[Start of Document text]

By Bev Vaillancourt, Editorial Director

Conferences. A great place to network with other professionals and find out about the latest innovations – a place where creative intelligence is shared and inspired. This summer’s GLS (Games +Learning + Society) conference held at the University of Wisconsin in Madison and the Serious Play conference held at Carnegie Mellon University in Pittsburgh, were perfect examples of this energized environment.

The game industry certainly is all-a-glow with designs that meet the interest of every gamer. Of particular relevance to me are games created for education. I was thrilled with what I saw coming from designers in the United States and abroad at both the GLS and Serious Play conferences. One game at the 2015 GLS conference that caught my particular interest, and garnered top honors, was “Czechoslovakia 1938 — 1989” created by game designers in Czechoslovakia. It portrays key moments in Czechoslovakia’s history through simulations and actual interviews, immersing players in history through the lens of oral history. Games such as Schell Game’s “Water Bears EDU,” a 3D puzzle game meant for grades 6 – 8 that won top honors at the 2015 Serious Play Conference, fosters systems thinking. “Happy Atoms,” another Schell Game currently in production, and the recipient of a $1M grant from the Department of Education, teaches molecular chemistry. I had the opportunity to experience the working prototype of this game, and I guarantee it’s going to spark quite a bit of high level interest in chemistry as kids build, identify, and learn about molecules within the joy of discovery.

[End of Document text]

## Tasks to carry out
[a] In the conference article, where was the Serious Play conference held?
[b] Please quote everything in the conference article from "Conferences. A great" down to "this energized environment.".
The data here is separate from the conference article.

[Start of Provided data]

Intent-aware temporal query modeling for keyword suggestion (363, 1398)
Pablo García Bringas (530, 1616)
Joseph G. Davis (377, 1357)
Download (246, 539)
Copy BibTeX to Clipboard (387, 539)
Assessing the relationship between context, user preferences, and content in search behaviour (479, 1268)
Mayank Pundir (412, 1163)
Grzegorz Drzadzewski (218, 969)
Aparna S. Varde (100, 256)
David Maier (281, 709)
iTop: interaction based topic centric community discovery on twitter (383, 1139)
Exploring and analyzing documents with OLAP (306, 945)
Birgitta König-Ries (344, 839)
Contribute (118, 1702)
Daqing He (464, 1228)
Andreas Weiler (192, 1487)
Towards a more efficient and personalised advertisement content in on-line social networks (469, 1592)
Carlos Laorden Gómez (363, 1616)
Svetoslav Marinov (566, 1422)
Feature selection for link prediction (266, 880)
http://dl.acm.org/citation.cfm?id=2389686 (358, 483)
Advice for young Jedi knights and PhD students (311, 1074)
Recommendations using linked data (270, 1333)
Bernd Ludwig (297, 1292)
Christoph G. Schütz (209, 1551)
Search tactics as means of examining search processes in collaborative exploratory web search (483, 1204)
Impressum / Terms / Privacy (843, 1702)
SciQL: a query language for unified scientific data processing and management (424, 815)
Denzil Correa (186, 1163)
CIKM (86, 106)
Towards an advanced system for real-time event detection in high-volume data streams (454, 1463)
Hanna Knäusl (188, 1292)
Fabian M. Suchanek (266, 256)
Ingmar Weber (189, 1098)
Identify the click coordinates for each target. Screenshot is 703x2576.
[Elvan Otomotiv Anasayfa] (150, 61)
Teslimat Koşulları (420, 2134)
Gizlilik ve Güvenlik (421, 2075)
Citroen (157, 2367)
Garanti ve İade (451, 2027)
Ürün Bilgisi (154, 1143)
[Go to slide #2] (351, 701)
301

[End of Provided data]

## Set of answers
[a] At Carnegie Mellon University in Pittsburgh.

[b]
Conferences. A great place to network with other professionals and find out about the latest innovations – a place where creative intelligence is shared and inspired. This summer’s GLS (Games +Learning + Society) conference held at the University of Wisconsin in Madison and the Serious Play conference held at Carnegie Mellon University in Pittsburgh, were perfect examples of this energized environment.